I was laying in bed drifting off into a soft sleep when I had images of a story id read last year swirl around. This is a story of a fisherman running from what he has caught. A story of a man and a woman. A story of discovering wounds and running from them. A story of healing.

These are lessons and wisdom from that story:

To love, one must not only be strong, but wise. We have been taught that death is always followed by more death. It is simply not so, death is always in the process of incubating new life, even when one’s existence has been cut to the bones. However the miracle we are seeking takes time: time to find it, time to bring it to life. Discovering another person is a kind of spiritual treasure.

He does not realize that he is bringing up the scariest treasure he will ever know, that he is bringing up more than he can yet handle. He does not know he will have to come to terms with it, that he is about to have all his power tested. To love a woman, the mate must also love her untamed nature. The mate for a wildish woman is the one who has soulful tenacity and endurance. You can’t have understanding of woman’s mysterious just for the asking. You must do the work first. You must endure in pursuing this matter. Keep returning.

To lay inert and only dreaming of perfect love is easy. For the naive and wounded, the miracle of the psyche’s way is even if you didn’t mean to, didn’t really hope to, don’t want to, feel unworthy to, aren’t ready for it, you will accidentally stumble upon treasure anyway. Then it is your soul’s work to not overlook what has been brought up, to recognize treasure as treasure no matter how unusual it’s form.

To love means to stay with. It means to emerge from a fantasy world into a world where sustainable love is possible, face to face, bones to bones, a love of devotion. To love is to learn the steps. To make love is to dance the dance. To love means to stay when every cell says “run”!

Even running is apart of the process. It is only human to do so, but not for long and not forever.

People fear that when things become tangled and frightening in love relationships that the end is near. The truth is there is never a “completely ready,” there is never a really “right time.” As with any descent into the unconscious, there comes a time when one simply hopes for the best, pinches ones nose and jumps into the abyss. If this were not so, we would have never needed tho create the words heroine, hero, or courage. Without a task that challenges, there can be no transformation. Without a task there is no real sense of satisfaction. To love pleasure takes little. To love truly takes a hero who can manage his own fear.

To untangle the skeleton woman is to understand that love does not mean all glimmering candles. It means changing our ways of seeing and being to reflect health rather than death of soul. Fear is a poor excuse for not doing the work. We are all afraid. Nature awaits lovers who go beyond running away, who push beyond the desire to find themselves safe. Sometimes there are no words to help one’s courage. Sometimes you have to jump. There has to be at some point in a man’s life when he will trust where love takes him, where he fears more being trapped in some dry cracked riverbed of the psyche than in being out in lush but uncharted territory. There is usually no sense waiting till we feel strong enough to trust, because that day will never come.

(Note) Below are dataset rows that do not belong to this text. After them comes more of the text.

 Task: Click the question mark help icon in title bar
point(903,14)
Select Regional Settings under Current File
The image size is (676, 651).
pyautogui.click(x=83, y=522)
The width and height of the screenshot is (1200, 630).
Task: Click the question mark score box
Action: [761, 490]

There is probably nothing a woman wants more from a man than for him to dissolve his projections and face his own wound. She transforms herself by the strength of his heart, by his strength to face her. She empowers him as he empowers her. She is just what he must lend his heart to. She begins as ancient bones. She teaches the man to make new life. She shows him that the way of the heart is the new way of creation. She shows him that creation is a series of births and deaths. She teaches him that protectionism creates nothing, selfishness creates nothing, holding on and screaming effects nothing. Only letting go, giving heart, only this creates. That is how love relationship is meant. Each transforming the other. The strength and power of each to untangle and share.

(This is what I have been learning over the last two years. Slowly, painfully slow at times. But I have come to accept the nature of my wild heart and its need for healing. I am now understanding the relationship between trust and fear. Man and woman. Wounds and transformation. The cycles of life and death. Loving and letting go. What a man needs and what a woman needs. I am learning, always learning.)